* **Exercise details**:
Find the lines below that contain the string "part". Copy each one.

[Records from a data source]
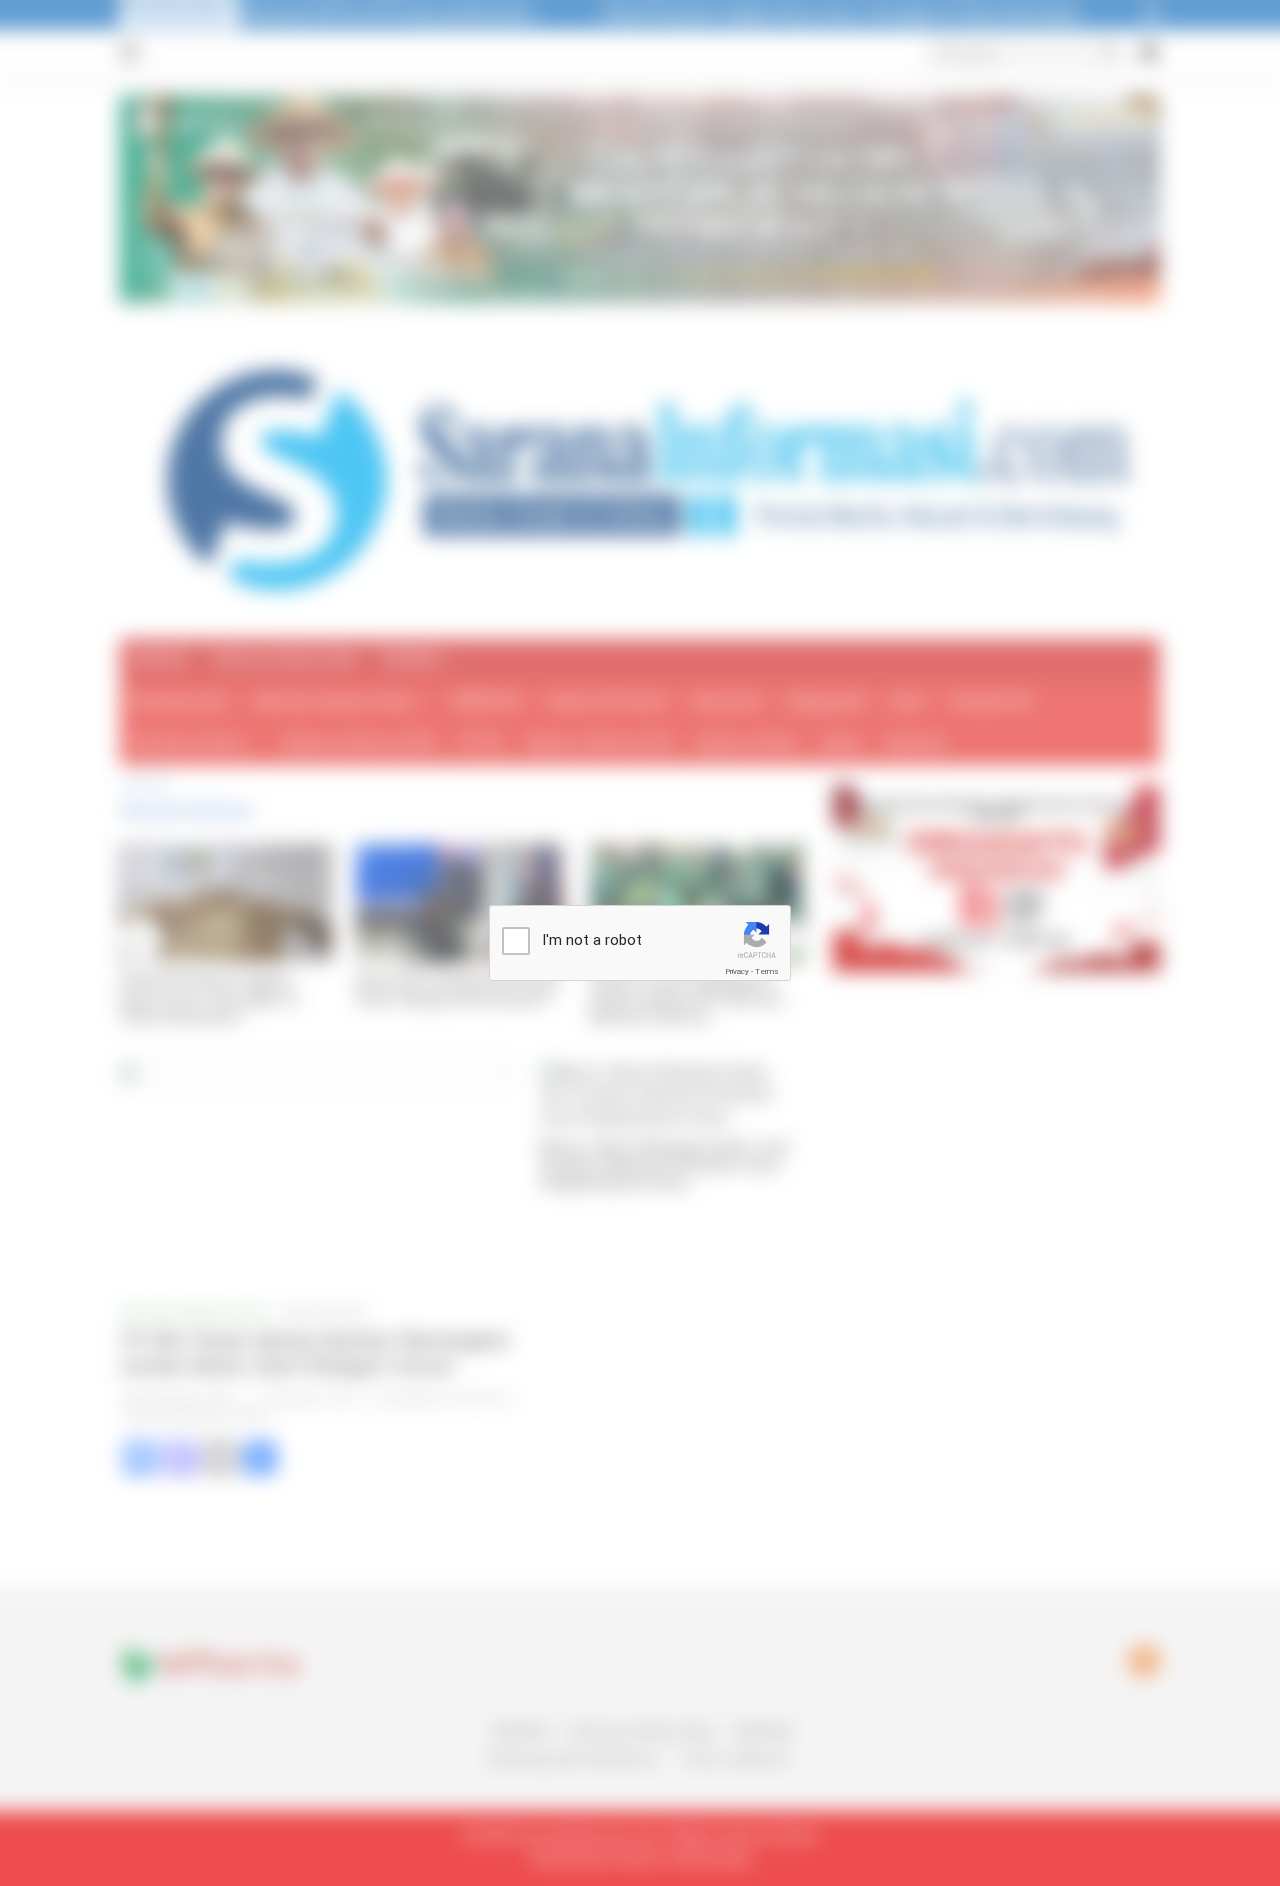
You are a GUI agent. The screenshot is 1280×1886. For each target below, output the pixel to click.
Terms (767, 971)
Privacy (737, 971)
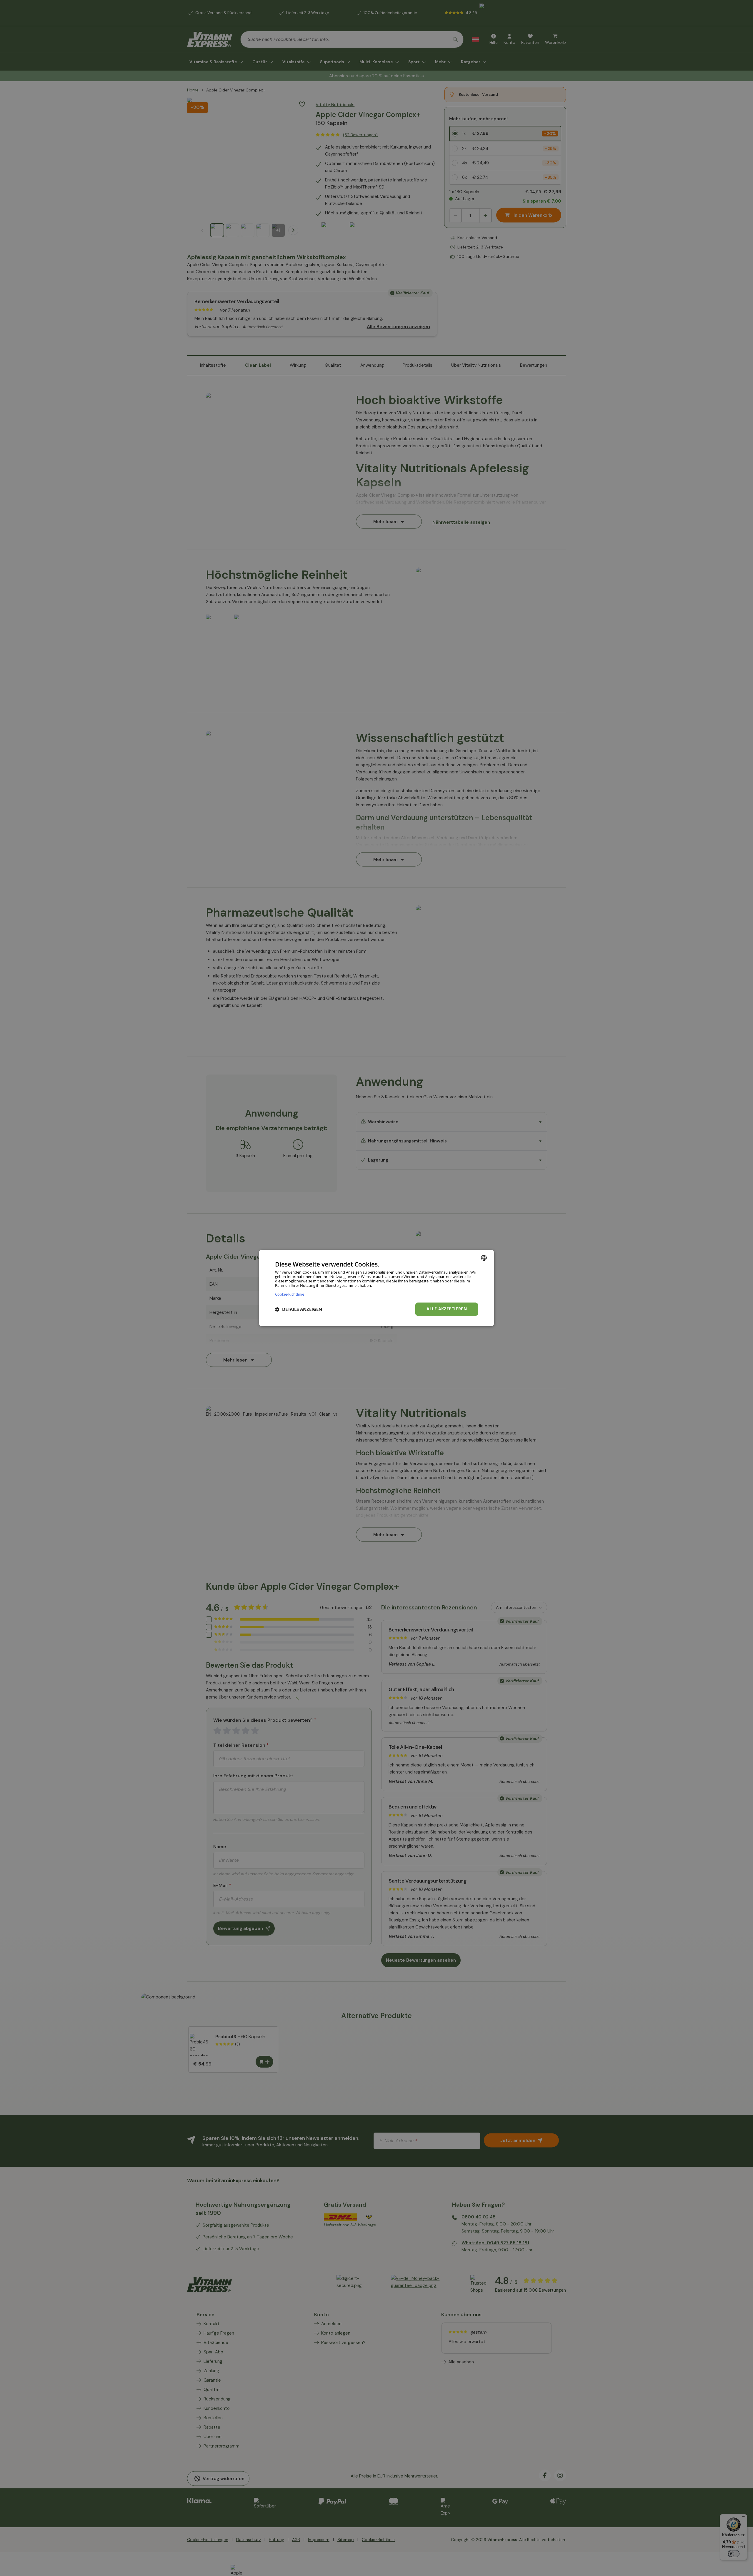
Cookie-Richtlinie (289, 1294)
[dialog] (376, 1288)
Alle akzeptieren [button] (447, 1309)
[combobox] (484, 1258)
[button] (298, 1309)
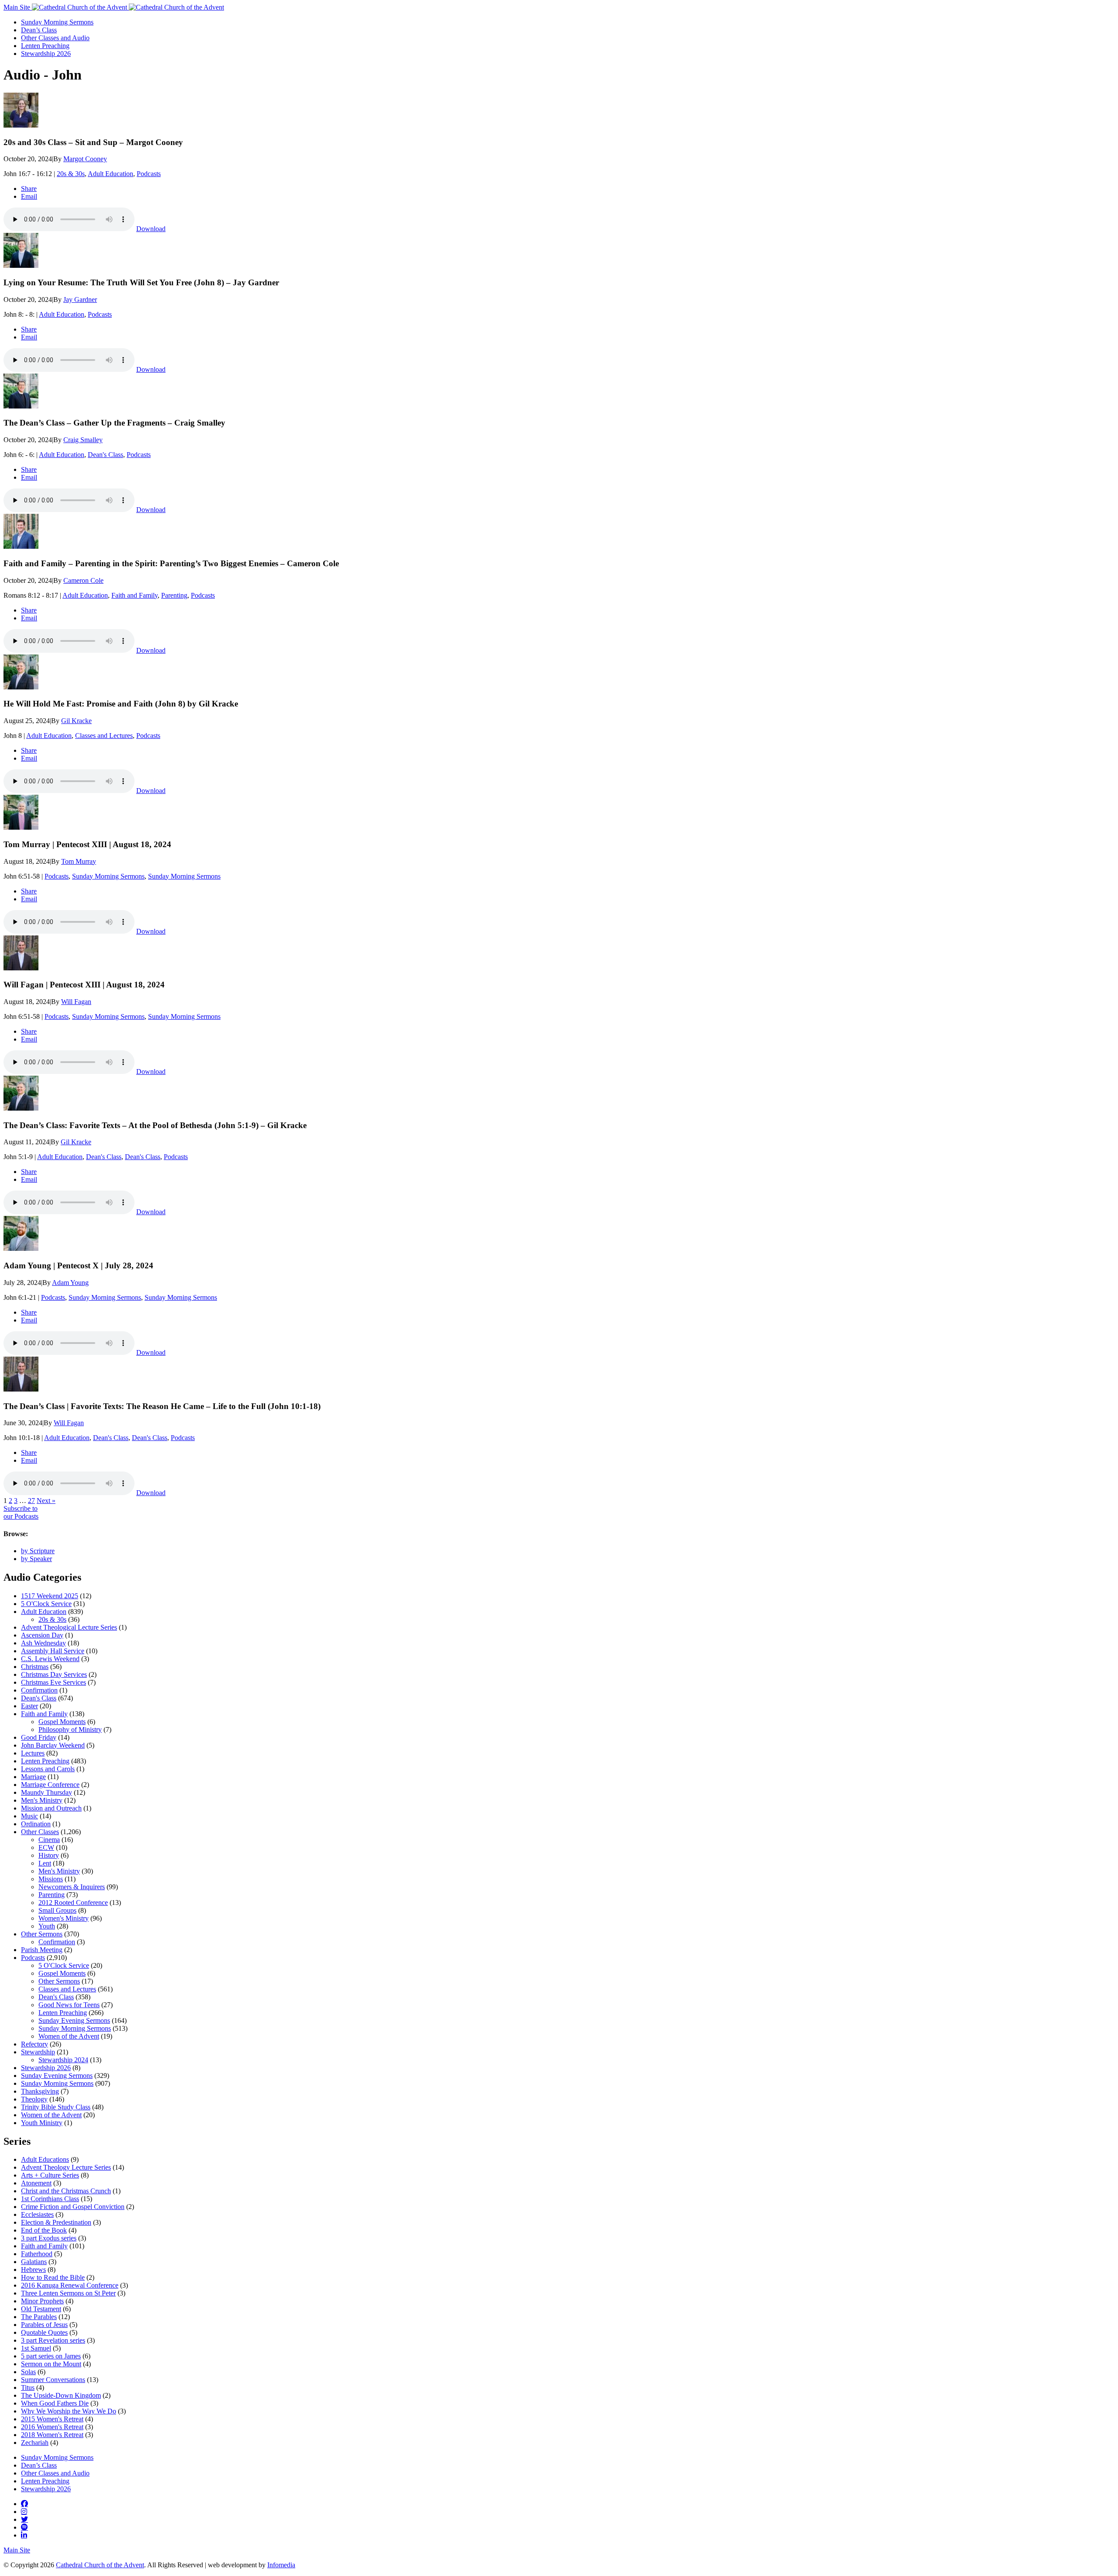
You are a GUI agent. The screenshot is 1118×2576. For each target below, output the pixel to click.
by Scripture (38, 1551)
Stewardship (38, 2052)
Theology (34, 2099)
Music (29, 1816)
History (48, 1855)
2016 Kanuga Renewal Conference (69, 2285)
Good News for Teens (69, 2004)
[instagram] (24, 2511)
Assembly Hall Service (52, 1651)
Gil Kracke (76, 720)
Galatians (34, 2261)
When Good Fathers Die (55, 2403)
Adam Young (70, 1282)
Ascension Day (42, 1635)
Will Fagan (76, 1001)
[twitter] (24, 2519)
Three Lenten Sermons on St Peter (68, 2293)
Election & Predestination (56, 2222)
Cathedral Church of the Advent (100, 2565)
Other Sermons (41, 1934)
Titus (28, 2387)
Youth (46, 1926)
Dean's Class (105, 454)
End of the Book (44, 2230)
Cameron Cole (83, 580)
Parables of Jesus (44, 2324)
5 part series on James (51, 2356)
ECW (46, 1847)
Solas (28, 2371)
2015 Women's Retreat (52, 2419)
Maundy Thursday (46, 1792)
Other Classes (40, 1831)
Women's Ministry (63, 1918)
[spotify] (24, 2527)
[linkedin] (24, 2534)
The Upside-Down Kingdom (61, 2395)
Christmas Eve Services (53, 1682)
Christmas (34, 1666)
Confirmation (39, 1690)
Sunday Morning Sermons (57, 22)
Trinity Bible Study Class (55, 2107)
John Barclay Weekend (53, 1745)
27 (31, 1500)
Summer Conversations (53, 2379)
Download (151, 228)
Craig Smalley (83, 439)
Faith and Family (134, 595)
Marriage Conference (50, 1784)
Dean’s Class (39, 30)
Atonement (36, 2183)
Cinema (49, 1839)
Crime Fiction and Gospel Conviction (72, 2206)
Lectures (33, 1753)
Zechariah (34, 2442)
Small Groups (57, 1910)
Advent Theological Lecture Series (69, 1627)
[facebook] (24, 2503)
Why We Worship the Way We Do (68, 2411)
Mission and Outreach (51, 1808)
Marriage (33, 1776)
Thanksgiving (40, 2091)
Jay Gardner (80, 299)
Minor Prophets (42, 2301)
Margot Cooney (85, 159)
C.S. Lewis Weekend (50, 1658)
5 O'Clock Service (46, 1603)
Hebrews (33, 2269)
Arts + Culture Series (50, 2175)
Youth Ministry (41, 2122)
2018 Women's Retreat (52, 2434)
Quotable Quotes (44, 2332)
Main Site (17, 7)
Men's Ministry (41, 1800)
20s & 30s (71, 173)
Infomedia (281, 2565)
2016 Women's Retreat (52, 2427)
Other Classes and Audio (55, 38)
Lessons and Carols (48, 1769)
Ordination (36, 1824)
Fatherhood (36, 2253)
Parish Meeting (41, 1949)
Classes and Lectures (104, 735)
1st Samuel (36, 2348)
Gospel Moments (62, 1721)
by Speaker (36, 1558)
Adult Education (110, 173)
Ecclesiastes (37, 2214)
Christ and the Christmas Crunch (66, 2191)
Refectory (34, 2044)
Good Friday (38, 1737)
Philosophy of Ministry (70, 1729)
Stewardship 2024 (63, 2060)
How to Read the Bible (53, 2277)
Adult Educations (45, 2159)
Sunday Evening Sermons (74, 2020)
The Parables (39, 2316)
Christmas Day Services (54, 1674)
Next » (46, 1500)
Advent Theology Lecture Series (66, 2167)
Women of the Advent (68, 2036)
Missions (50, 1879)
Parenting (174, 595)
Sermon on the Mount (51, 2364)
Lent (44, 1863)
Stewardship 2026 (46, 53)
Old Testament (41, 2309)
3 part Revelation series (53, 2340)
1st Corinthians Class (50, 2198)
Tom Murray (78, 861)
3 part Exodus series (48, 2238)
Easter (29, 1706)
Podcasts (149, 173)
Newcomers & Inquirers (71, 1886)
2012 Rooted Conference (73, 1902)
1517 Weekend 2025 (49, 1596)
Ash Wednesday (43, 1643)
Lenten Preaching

* **Finished exercise**:
5 part series on James (51, 2356)
3 part Revelation series (53, 2340)
3 part Exodus series (48, 2238)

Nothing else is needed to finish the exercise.